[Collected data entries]
>>>

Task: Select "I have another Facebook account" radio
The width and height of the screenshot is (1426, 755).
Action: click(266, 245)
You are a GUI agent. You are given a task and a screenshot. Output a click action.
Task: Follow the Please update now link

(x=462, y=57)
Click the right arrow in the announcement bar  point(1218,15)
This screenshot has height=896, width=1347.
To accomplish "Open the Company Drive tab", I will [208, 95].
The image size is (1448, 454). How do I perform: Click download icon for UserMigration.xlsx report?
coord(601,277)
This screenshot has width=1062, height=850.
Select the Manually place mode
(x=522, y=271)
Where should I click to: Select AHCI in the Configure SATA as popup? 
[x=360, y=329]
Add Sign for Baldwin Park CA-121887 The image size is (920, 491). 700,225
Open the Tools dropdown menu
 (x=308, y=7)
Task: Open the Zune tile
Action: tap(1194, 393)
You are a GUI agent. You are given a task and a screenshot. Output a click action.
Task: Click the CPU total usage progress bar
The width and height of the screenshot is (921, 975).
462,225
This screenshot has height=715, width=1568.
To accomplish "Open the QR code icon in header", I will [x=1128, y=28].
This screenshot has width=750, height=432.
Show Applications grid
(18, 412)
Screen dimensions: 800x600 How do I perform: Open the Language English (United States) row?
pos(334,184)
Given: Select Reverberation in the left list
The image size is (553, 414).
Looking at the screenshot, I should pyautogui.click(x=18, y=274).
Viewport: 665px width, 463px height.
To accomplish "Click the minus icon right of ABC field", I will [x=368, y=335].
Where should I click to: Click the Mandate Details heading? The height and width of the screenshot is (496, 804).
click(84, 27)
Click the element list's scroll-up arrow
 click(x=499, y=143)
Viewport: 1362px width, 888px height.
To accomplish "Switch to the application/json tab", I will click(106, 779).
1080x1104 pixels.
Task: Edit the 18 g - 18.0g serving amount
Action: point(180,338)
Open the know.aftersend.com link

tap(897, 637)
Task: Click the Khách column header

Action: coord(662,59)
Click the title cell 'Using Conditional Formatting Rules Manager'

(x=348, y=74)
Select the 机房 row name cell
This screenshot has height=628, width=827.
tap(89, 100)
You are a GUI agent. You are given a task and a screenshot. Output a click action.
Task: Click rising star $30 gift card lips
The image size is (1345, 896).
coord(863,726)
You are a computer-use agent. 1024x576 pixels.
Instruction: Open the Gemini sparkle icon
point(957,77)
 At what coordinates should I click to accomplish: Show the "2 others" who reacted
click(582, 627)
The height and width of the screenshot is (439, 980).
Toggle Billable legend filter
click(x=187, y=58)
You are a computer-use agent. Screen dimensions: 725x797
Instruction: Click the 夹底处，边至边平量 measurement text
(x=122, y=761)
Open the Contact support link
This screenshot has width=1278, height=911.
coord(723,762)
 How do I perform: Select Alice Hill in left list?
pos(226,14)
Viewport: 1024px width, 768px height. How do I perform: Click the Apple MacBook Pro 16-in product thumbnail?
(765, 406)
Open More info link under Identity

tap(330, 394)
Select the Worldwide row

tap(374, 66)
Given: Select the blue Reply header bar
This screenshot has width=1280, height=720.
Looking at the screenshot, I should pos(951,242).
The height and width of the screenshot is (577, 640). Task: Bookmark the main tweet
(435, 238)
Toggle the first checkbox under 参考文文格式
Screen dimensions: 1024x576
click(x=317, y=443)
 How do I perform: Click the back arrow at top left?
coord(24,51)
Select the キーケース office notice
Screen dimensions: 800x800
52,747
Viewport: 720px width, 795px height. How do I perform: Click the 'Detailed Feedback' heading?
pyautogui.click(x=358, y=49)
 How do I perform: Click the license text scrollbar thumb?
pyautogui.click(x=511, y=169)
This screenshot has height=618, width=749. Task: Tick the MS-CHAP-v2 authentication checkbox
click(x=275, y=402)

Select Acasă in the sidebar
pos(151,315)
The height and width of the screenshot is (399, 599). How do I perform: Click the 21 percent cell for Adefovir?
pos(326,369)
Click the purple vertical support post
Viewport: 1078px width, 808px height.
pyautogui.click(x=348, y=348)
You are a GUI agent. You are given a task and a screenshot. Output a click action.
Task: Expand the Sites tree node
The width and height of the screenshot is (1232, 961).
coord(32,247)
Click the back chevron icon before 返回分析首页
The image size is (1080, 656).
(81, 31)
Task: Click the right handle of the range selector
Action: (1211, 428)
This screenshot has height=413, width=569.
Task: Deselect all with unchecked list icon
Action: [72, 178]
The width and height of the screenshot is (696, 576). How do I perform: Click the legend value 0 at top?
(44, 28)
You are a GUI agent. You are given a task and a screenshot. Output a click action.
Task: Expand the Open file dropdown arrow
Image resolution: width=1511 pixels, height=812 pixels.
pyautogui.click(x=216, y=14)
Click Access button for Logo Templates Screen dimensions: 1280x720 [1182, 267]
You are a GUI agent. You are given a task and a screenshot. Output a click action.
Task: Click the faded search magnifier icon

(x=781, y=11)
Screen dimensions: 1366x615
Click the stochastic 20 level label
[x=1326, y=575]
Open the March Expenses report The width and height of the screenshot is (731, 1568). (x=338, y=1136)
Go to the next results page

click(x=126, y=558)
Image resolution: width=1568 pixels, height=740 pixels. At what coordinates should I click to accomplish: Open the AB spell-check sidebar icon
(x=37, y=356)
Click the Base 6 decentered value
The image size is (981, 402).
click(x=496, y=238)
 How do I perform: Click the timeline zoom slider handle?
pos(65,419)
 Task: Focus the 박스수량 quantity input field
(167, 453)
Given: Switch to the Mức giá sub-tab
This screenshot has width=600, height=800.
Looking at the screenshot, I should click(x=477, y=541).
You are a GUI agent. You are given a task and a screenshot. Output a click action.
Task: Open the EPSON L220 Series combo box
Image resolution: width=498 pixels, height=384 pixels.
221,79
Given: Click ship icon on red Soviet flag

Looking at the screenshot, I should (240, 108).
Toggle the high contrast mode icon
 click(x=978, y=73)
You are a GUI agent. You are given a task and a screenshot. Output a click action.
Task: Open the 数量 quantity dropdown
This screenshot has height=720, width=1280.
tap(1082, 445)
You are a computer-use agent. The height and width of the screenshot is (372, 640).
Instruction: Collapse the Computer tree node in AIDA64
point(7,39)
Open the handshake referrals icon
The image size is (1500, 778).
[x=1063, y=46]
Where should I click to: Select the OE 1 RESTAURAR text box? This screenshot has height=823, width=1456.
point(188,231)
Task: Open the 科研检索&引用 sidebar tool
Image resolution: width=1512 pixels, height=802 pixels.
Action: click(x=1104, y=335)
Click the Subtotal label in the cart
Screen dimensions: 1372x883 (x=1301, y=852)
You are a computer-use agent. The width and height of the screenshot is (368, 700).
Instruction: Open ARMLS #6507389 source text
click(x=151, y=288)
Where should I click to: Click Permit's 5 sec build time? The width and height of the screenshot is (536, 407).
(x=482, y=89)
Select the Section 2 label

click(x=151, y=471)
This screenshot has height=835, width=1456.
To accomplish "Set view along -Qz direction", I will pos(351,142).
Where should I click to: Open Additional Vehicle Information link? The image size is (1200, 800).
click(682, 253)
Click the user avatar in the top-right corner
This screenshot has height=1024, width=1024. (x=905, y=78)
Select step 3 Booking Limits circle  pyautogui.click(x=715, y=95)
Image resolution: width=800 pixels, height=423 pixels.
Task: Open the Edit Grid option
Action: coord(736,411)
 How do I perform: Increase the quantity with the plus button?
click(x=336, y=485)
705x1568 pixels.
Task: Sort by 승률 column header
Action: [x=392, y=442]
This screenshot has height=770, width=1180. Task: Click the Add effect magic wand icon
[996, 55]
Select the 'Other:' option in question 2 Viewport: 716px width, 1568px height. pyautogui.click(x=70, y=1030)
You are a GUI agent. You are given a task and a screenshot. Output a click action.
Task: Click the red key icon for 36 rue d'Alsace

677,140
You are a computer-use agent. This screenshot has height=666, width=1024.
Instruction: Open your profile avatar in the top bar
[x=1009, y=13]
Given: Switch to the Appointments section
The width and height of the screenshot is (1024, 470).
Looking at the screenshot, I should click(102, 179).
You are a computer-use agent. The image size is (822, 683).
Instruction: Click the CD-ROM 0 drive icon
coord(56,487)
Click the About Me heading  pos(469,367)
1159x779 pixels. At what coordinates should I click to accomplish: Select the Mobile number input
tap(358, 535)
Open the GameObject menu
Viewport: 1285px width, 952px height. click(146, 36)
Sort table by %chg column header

<<<

**ASSIGNED TASK:** Find the word "Expand" in the records, and report each line that has it.

**TASK SOLUTION:**
Task: Expand the Sites tree node
Task: Expand the Open file dropdown arrow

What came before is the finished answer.